Our cross ties are attached to a beam. But you don't want to tie directly to it. If the horse panics over anything, they can do damage both to the structure or themselves. I tie a double loop of hay-type twine and attach the cross tie to that. If there is trouble, the twine will break, not the structure or horse. Even panic snaps are not better, although I have them on tne ties, too. Things happen too fast and hard to react quickly enough.


----------



## Wallaby (Jul 13, 2008)

Allison Finch said:


> Our cross ties are attached to a beam. But you don't wan qwertyt to tie directly to it. If the horse panics over anything, they can do damage both to the structure or themselves. I tie a double loop of hay-type twine and attach the cross tie to that. If there is trouble, the twine will break, not the structure or horse. Even panic snaps are not better, although I have them on tne ties, too. Things happen too fast and hard to react quickly enough.


That's a great idea! I will definitely use baling twine to attach the cross ties.


----------



## masatisan (Jan 12, 2009)

I have seen many places where the twine is holding the chain (90% of the cross ties I've seen are chain) and connecting it to the wall, to me it really doesnt seem safe at all.
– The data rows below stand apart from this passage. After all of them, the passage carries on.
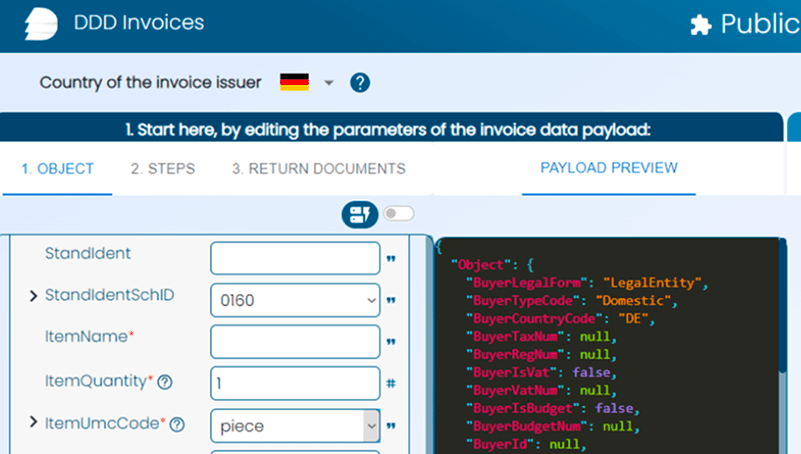The height and width of the screenshot is (454, 801).
Task: Open the country selector dropdown arrow
Action: click(x=329, y=83)
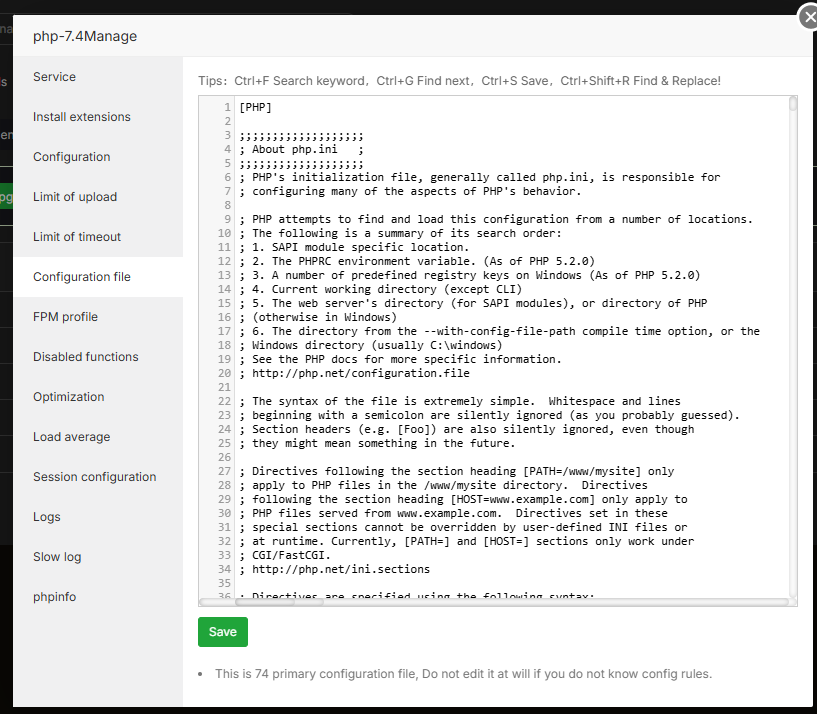817x714 pixels.
Task: Open the phpinfo tab
Action: (x=54, y=597)
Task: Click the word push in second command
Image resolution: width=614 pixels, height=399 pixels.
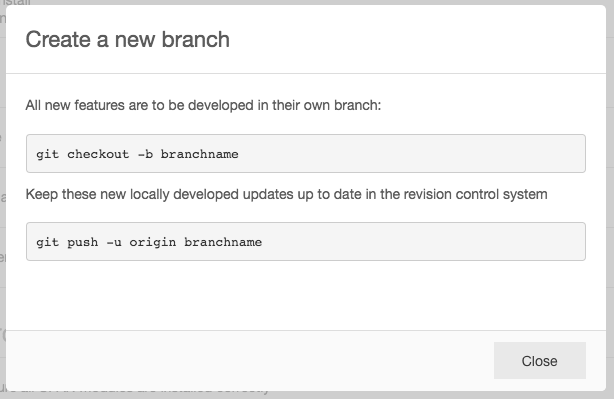Action: point(83,242)

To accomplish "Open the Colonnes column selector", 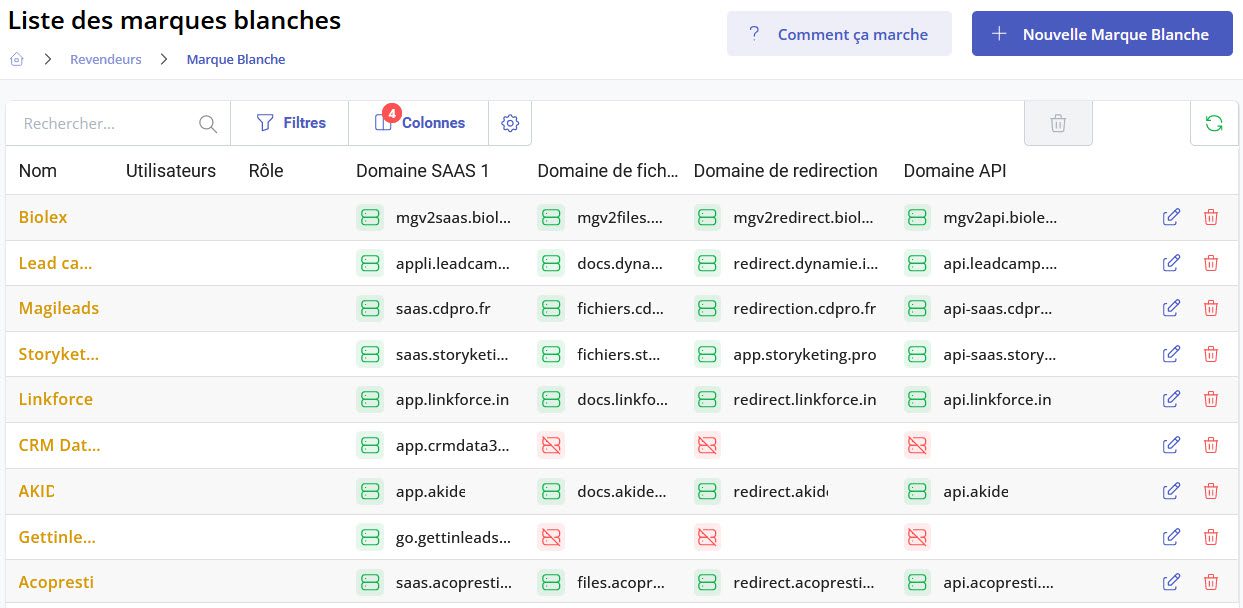I will (419, 123).

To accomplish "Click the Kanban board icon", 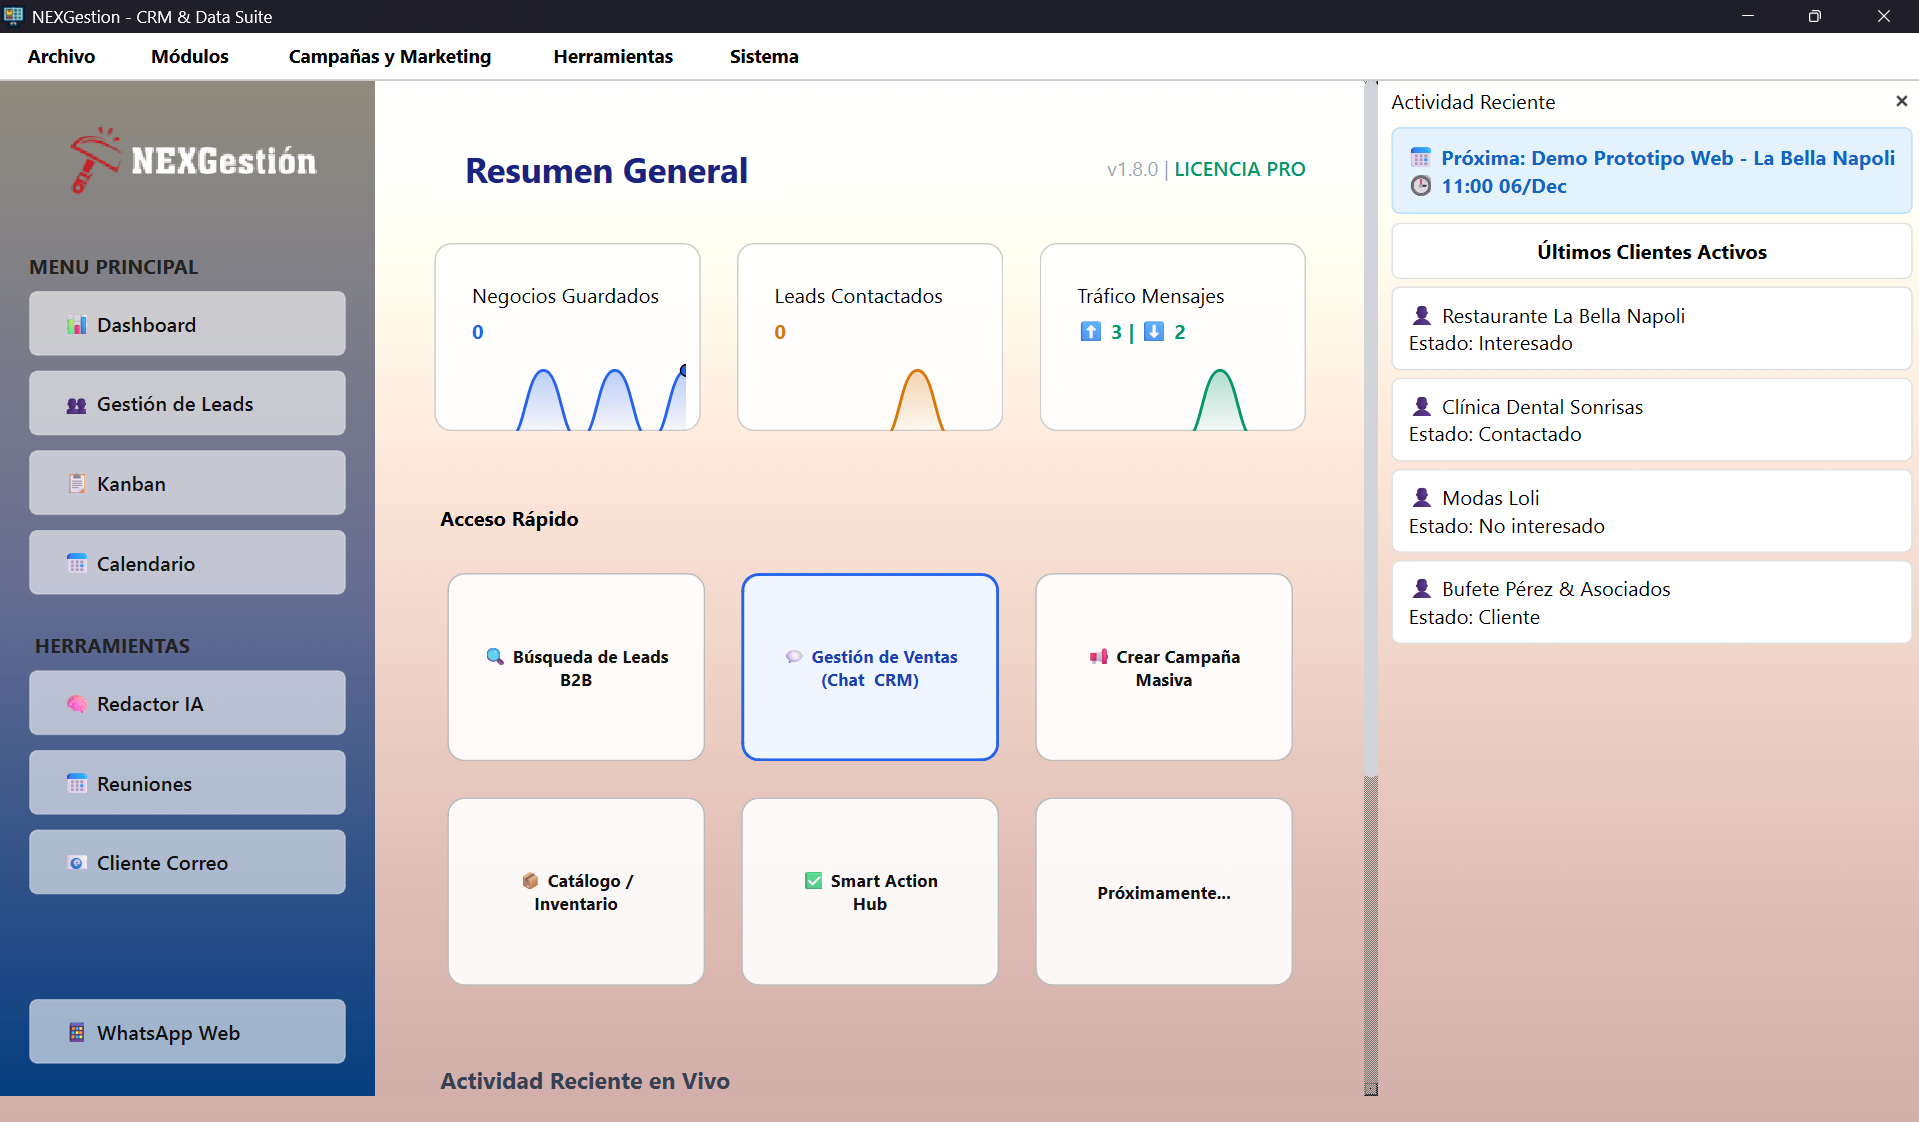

If the horse spooks and breaks the twine, good hes free he wont flip over or anything, but now you have a possibly loose panicked horse with 5 foot+ ropes/chains on either side! A much safer alternitive is to tie the twine between the clip which attaches to the halter, and the chain, this way if the horse does spook, there wont be anything hanging or dragging.


----------



## IslandWave (Nov 25, 2009)

Our cross ties are baling twine.  Easy to replace if needed!


----------



## Allison Finch (Oct 21, 2009)

I don't use chain, but flat nylon with panic snaps. If they break loose, the nylon doesn't spook them very much. I have never seen a horse freak when they break loose. They are usually just relieved to have the pressure off.


----------



## churumbeque (Dec 20, 2009)

Wallaby said:


> That's a great idea! I will definitely use baling twine to attach the cross ties.


I actually use tie blocker rings on my cross ties.


----------



## verona1016 (Jul 3, 2011)

I know I'm a little late in adding, but thought I'd mention that cross ties should be above the horses withers- I don't think there's any upper height limit so long as the straps reach with enough slack for the horse to hold his head normally as you mentioned.


----------